§ Task statement
Both the line containing "The width and height of the screenshot is (217, 154)." and the line containing "Task: Pick the red colour swatch" belong to the span. Output exactly that span from the listing below, and nothing outside it.

§ Input data
%%
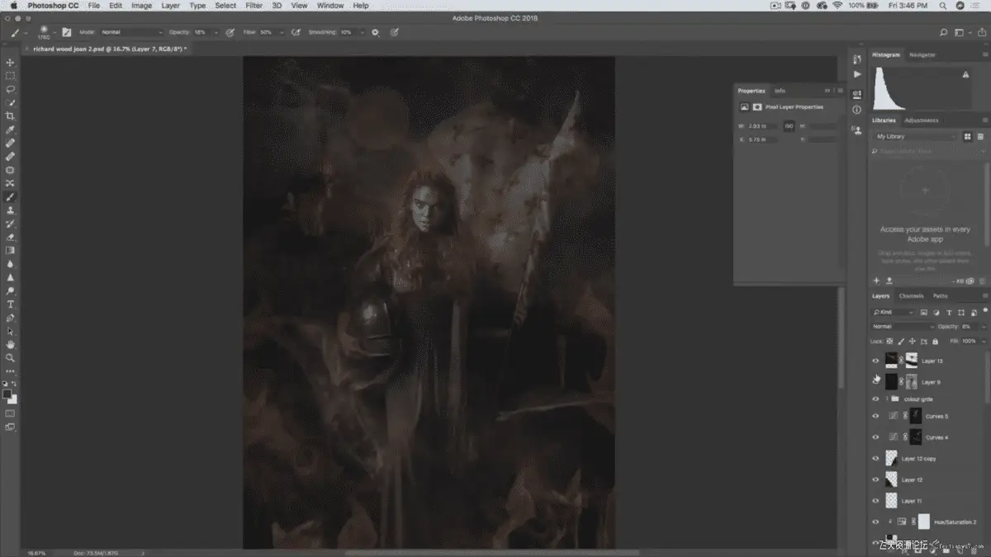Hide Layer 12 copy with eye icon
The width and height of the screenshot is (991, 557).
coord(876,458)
%%
%%
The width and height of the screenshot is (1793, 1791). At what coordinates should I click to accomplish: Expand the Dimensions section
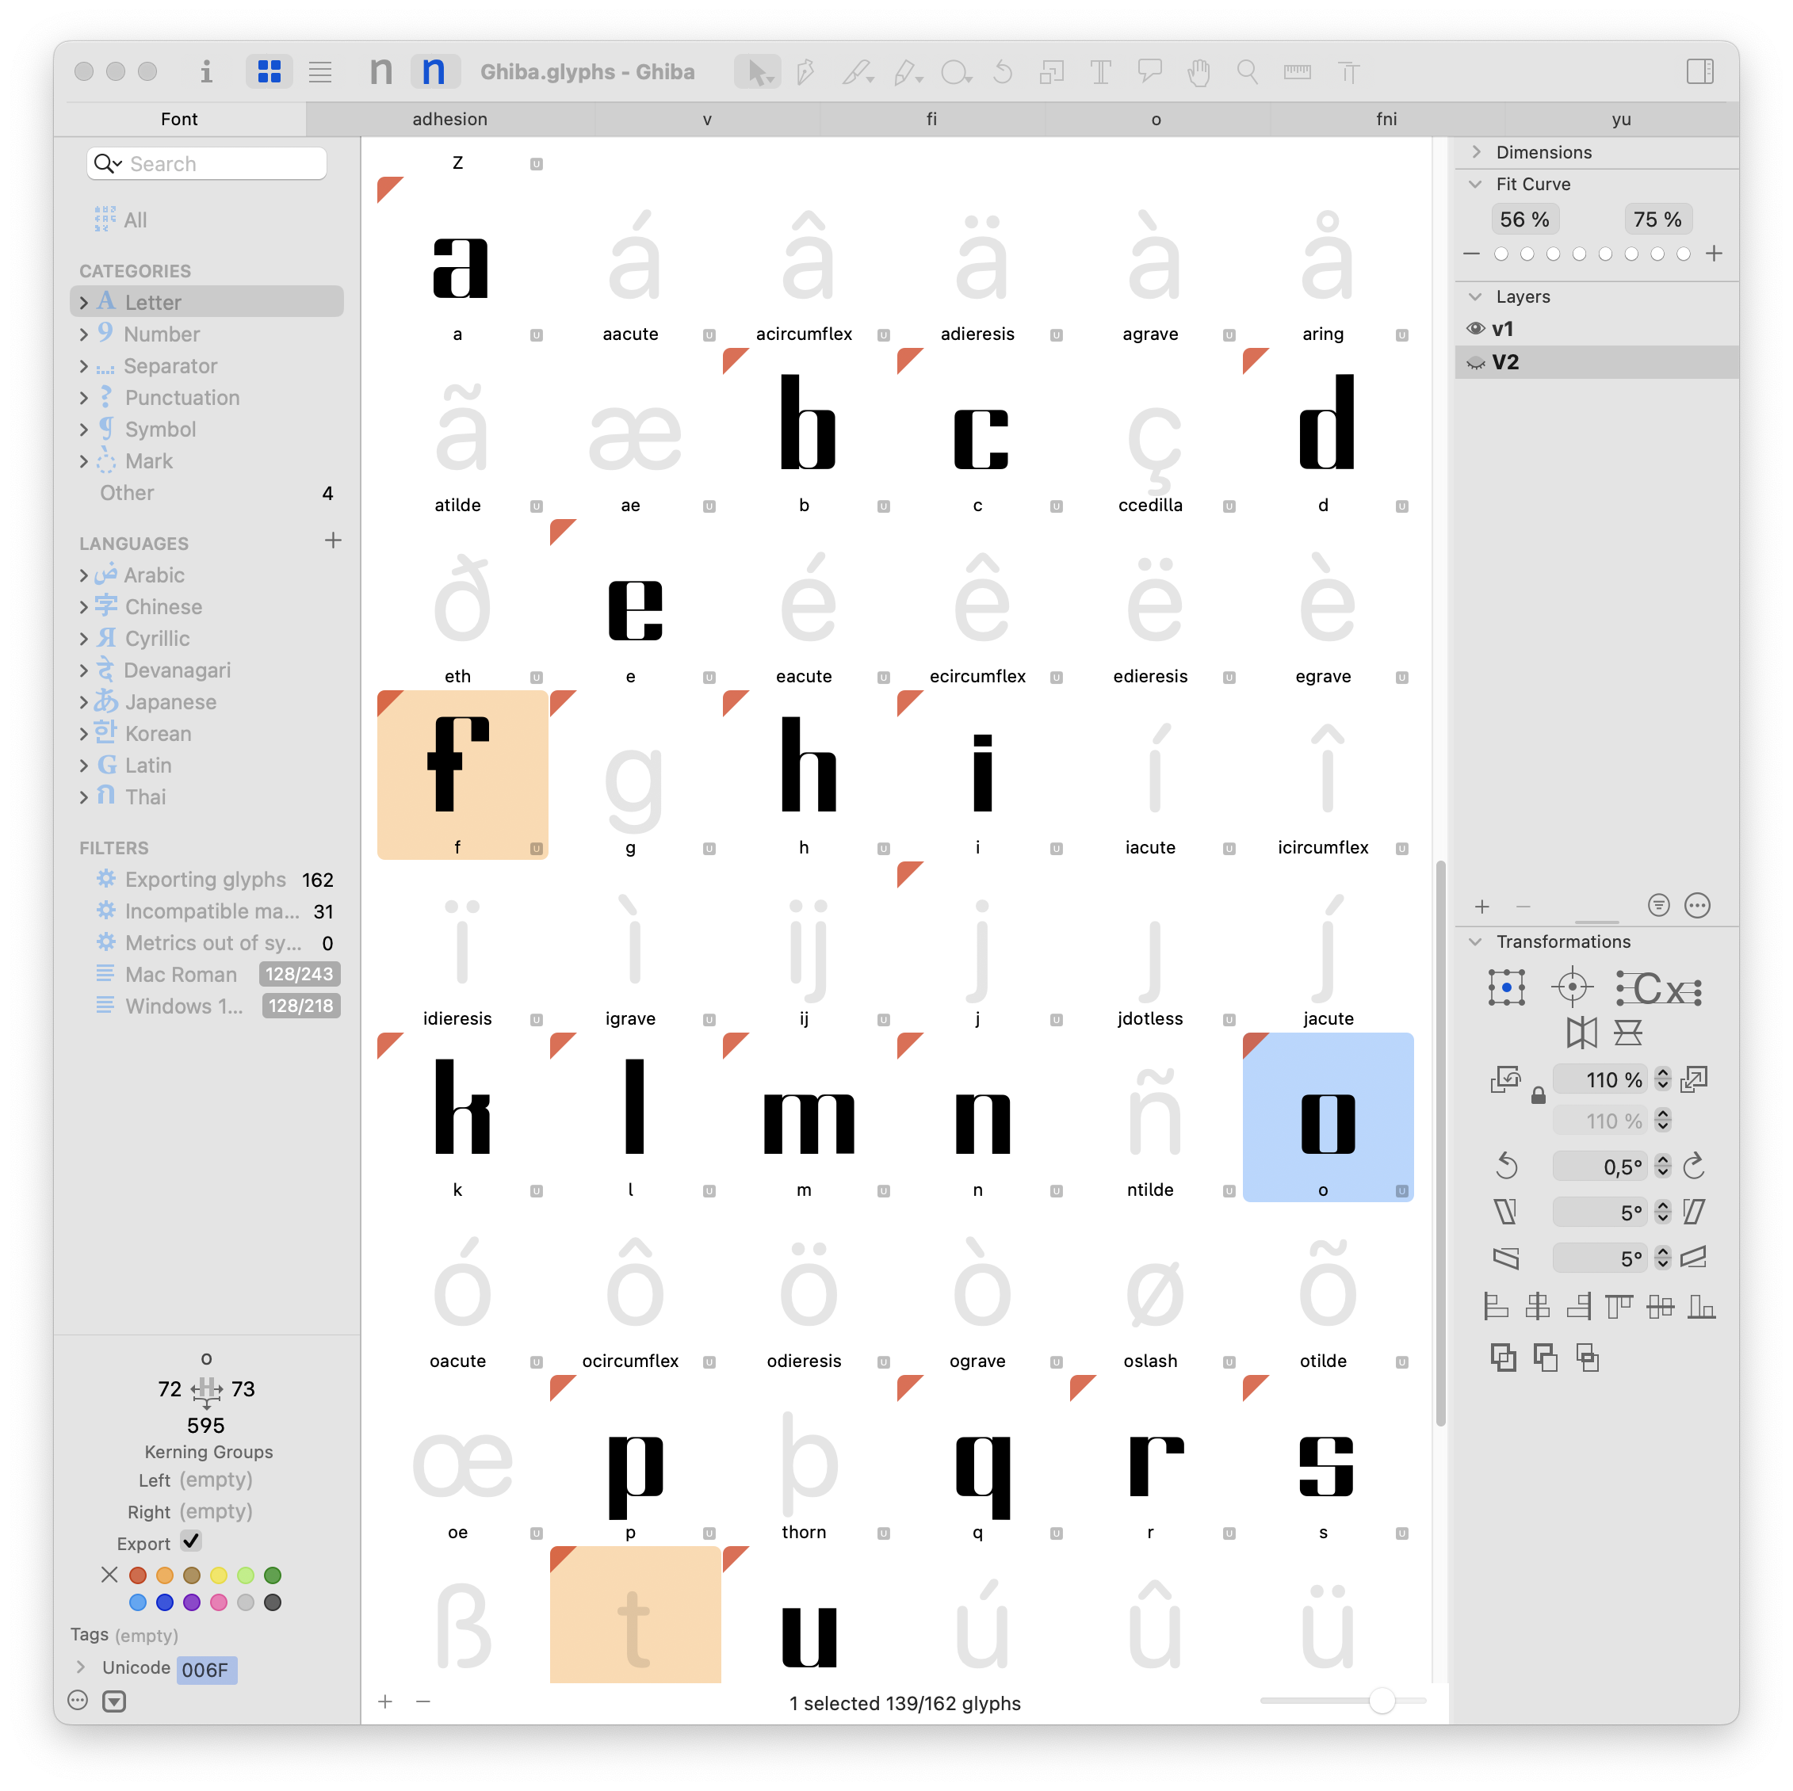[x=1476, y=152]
%%
%%
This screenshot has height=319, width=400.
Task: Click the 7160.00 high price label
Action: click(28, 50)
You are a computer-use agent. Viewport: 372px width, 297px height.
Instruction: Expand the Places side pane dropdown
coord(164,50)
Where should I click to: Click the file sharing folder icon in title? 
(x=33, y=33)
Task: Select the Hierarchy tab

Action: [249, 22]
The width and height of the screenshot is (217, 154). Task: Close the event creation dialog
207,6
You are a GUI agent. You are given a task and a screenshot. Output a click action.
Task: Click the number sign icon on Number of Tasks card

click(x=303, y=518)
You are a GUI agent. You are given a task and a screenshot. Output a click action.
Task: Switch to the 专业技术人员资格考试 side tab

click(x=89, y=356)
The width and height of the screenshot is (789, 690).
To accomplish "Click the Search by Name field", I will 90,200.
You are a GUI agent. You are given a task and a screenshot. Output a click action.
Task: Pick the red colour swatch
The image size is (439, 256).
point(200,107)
%%
§ Answer for this exercise
The width and height of the screenshot is (217, 154). Task: Close the event creation dialog
207,6
You are a GUI agent. You are given a task and a screenshot. Output a click action.
Task: Click the number sign icon on Number of Tasks card

click(x=303, y=518)
You are a GUI agent. You are given a task and a screenshot. Output a click action.
Task: Switch to the 专业技术人员资格考试 side tab

click(x=89, y=356)
The width and height of the screenshot is (789, 690).
To accomplish "Click the Search by Name field", I will 90,200.
You are a GUI agent. You are given a task and a screenshot. Output a click action.
Task: Pick the red colour swatch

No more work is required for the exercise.